--- Text shown Enclosed Below ---

I kept telling myself I just had bad luck with men. That it wasn’t my fault. But it was. I fell for anyone that showed me any interest. So desperate to be loved.
Being a screenwriter has taught me so much about myself. When I create a character there’s always a little bit of me in there. I make the characters do the things I can’t do. They make the choices I can’t make. And I realised the same themes keep coming up time and time again in my characters journeys.
All the characters search for authentic connection and ultimately to be loved just as they are. And my characters have always been able to overcome their challenges and find what they need. But for me, I just seemed to continue the same toxic cycle of bad relationship after bad relationship.
I kept telling myself I just had bad luck with men. That it wasn’t my fault. But it was. I fell for anyone that showed me any interest. So desperate to be loved. Because I didn’t know how to love myself. Or respect what I actually wanted. I just put up with anything.
I’ve had so many guys describe me as ‘easy going.’ Sure I can be. But a big chunk of my brain power is wasted obsessing over my writing, feeling anxious about whatever it is I’m feeling anxious about that day or beating myself up for not completing my impossible to do list. However, whenever I met a guy I pretended I was easygoing and fun ALL OF THE TIME.
It was inauthentic and detrimental to relationships but mostly to myself. I pleased and performed for liars, cheaters and emotionally unavailable idiots, wondering why relationships were so dang hard! I mean everyone else seemed to be able to keep a boyfriend – why couldn’t I?
My biggest issue with relationships was that I struggled to maintain my identity. I became so consumed by being everything and doing everything for my man that I expected little in return and received little. Because I didn’t want to be demanding I wanted to be ‘chill.’ Clearly, that never worked for me.
I pleased and performed for liars, cheaters and emotionally unavailable idiots, wondering why relationships were so dang hard!
So, instead of working on myself in relationships and growing I gave up on relationships altogether. I said - ‘it's all too hard and I'd rather be a crazy old cat lady.’ Even though that sounds sad I didn’t feel sad. I felt free. I could spend my time doing whatever the hell I wanted. It was a beautiful thing. I just kept telling myself it was ok if I didn’t get married and do all that stuff. Not everyone has to. And I got on with living my life.

--- End of Enclosed Text shown ---
--- Supplied information Enclosed Below ---

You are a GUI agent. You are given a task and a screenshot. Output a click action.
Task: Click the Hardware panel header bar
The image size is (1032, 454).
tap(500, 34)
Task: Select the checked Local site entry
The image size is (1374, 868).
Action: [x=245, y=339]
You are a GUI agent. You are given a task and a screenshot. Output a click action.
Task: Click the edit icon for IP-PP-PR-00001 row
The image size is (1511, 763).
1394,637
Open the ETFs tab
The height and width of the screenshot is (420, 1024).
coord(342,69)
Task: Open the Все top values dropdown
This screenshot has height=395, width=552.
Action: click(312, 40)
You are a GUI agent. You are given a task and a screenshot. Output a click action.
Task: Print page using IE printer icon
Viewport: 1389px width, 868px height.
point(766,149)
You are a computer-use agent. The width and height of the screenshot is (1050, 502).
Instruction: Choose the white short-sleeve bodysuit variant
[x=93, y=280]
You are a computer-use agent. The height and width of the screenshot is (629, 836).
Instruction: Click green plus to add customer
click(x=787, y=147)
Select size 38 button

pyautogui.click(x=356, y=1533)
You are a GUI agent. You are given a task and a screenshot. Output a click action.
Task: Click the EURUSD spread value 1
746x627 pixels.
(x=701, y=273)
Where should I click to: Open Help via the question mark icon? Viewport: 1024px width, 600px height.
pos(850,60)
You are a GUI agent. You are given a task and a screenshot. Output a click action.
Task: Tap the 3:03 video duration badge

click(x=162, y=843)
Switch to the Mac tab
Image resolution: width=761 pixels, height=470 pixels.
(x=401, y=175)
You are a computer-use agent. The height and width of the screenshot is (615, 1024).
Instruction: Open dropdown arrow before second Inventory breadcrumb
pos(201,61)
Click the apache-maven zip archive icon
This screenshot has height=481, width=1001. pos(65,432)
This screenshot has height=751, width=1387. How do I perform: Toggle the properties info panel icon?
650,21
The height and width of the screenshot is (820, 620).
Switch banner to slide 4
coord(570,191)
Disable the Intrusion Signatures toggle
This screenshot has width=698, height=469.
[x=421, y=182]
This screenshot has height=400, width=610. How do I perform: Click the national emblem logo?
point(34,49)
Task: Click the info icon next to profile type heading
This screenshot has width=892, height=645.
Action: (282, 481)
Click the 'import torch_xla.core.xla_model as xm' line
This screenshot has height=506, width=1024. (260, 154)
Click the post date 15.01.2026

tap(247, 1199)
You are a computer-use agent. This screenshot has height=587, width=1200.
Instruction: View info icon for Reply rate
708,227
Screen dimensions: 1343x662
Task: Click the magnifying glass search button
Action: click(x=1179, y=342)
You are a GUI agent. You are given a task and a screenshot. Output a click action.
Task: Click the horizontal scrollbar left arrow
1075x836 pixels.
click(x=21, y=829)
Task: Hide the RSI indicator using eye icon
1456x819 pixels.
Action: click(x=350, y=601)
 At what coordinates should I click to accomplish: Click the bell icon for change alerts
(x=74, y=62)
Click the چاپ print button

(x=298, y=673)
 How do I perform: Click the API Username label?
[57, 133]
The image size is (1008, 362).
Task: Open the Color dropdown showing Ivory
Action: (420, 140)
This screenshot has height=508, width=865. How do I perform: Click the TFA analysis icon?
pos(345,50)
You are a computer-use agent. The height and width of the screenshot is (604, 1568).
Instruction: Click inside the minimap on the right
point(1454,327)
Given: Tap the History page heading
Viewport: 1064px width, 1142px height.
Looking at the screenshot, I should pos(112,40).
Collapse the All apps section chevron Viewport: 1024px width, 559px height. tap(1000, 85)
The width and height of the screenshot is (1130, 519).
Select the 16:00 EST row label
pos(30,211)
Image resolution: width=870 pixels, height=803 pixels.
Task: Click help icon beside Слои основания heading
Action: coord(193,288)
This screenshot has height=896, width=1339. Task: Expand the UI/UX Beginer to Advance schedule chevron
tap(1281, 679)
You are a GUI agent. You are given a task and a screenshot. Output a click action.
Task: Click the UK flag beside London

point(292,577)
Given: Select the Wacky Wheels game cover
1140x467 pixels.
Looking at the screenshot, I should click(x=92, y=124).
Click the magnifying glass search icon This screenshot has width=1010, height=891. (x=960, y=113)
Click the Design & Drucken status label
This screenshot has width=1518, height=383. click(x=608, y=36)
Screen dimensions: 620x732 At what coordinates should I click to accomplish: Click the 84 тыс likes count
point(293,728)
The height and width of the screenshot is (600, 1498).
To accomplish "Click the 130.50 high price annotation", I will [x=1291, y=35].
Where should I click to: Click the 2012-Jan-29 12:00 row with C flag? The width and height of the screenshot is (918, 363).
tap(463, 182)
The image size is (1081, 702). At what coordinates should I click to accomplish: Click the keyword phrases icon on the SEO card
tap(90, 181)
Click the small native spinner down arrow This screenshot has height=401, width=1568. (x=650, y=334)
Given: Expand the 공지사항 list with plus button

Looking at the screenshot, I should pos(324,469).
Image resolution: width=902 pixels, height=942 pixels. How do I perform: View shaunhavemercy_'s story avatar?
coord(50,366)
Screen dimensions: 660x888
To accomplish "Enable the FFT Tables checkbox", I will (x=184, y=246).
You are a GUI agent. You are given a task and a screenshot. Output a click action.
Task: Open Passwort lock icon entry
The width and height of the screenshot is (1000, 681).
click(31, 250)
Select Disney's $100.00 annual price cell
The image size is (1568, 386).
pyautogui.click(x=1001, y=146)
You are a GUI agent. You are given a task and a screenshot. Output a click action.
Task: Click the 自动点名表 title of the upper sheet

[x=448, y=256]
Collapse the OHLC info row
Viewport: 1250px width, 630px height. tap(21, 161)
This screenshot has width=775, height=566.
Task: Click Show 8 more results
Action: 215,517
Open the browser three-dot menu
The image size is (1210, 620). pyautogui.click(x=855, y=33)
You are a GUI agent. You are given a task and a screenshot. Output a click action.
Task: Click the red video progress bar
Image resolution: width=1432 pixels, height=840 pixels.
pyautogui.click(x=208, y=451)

--- End of Enclosed Supplied information ---

**Your task**
Reproduce the passage of the essay on relationships starting with "So, instead of" and going on through "living my life.". You won't need the material at all.

**Solution for this task**
So, instead of working on myself in relationships and growing I gave up on relationships altogether. I said - ‘it's all too hard and I'd rather be a crazy old cat lady.’ Even though that sounds sad I didn’t feel sad. I felt free. I could spend my time doing whatever the hell I wanted. It was a beautiful thing. I just kept telling myself it was ok if I didn’t get married and do all that stuff. Not everyone has to. And I got on with living my life.